「拡大主義的モンロー主義」に近い方針
それは昨年末に米政府が公表した新モンロー主義とも呼べる「国家安全保障戦略」との関係である。以前、本コラムでも解説したとおり、同戦略ではアメリカは西半球を絶対的な重要地域として認定し、権益を確保する一方、アジアや欧州など西半球以外の地域については基本的に関与しないという方針を明確にした。
南北アメリカ大陸においては帝国主義的に振る舞い、ヨーロッパやアジアに対しては無視するという、かつてセオドア・ルーズベルト大統領が提唱した拡大主義的モンロー主義に近い。
この新戦略に基づいて考えれば、南北アメリカ大陸でアメリカに従わない国は存在を許さないという解釈になり、反米政権であったベネズエラは真っ先に排除の対象になったと考えるのが自然である。

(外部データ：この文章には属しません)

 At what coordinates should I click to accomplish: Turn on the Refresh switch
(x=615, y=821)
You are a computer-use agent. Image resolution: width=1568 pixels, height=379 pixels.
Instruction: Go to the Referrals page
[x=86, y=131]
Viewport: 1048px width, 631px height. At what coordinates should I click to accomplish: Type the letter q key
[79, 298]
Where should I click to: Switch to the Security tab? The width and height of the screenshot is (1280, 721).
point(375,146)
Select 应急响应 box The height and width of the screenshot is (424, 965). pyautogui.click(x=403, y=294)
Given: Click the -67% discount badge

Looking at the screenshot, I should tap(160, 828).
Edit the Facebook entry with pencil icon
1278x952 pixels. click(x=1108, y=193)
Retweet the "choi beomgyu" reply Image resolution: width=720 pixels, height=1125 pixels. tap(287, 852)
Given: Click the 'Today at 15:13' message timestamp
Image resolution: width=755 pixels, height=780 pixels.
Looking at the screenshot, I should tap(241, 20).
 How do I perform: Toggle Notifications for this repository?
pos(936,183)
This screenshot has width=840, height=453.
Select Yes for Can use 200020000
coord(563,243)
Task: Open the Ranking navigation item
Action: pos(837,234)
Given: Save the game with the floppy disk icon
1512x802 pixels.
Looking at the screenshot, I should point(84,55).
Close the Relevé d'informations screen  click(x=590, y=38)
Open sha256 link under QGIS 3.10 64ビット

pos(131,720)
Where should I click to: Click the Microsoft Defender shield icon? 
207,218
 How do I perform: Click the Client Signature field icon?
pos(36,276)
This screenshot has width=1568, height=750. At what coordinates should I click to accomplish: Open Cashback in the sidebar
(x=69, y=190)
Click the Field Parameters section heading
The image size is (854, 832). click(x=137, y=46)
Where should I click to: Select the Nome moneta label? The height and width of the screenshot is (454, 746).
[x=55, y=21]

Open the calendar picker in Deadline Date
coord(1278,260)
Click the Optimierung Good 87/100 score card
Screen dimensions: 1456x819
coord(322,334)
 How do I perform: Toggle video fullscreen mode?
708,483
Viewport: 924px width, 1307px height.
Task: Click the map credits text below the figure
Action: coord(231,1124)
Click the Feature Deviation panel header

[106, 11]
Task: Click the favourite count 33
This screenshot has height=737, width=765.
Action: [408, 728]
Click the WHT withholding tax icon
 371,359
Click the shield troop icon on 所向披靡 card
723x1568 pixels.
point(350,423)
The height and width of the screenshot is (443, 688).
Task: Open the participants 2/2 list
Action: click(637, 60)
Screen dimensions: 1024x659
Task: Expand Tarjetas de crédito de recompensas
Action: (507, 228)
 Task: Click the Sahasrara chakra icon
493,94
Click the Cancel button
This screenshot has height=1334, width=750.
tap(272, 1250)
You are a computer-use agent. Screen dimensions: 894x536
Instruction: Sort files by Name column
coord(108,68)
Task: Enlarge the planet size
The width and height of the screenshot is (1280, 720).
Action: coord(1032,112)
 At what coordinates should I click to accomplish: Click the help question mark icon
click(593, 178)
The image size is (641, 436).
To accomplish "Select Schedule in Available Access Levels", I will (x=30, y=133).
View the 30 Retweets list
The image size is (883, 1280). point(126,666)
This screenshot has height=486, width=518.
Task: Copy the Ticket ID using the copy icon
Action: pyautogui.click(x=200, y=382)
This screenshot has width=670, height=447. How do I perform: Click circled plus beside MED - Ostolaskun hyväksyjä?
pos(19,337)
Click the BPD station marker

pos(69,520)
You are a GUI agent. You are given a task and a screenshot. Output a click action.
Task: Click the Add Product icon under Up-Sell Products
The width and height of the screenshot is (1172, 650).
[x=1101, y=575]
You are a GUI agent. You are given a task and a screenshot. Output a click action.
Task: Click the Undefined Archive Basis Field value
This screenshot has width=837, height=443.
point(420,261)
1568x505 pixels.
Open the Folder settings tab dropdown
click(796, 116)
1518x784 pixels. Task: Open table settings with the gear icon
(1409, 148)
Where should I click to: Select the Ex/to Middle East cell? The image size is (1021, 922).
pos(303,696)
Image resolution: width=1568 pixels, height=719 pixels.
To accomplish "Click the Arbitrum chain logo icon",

西半球においては力による現状変更を躊躇なく行い、それ以外の地域には関与しないということになると、理論上、中国やロシアのような国が他国を侵略してもアメリカは根源的に阻止しないとの推論が成り立つ。日本人はこうした政治思想に疎く、まだぴんときていない人も多いのだが、欧州ではこの新戦略に対して相当なまでの衝撃が広がっている。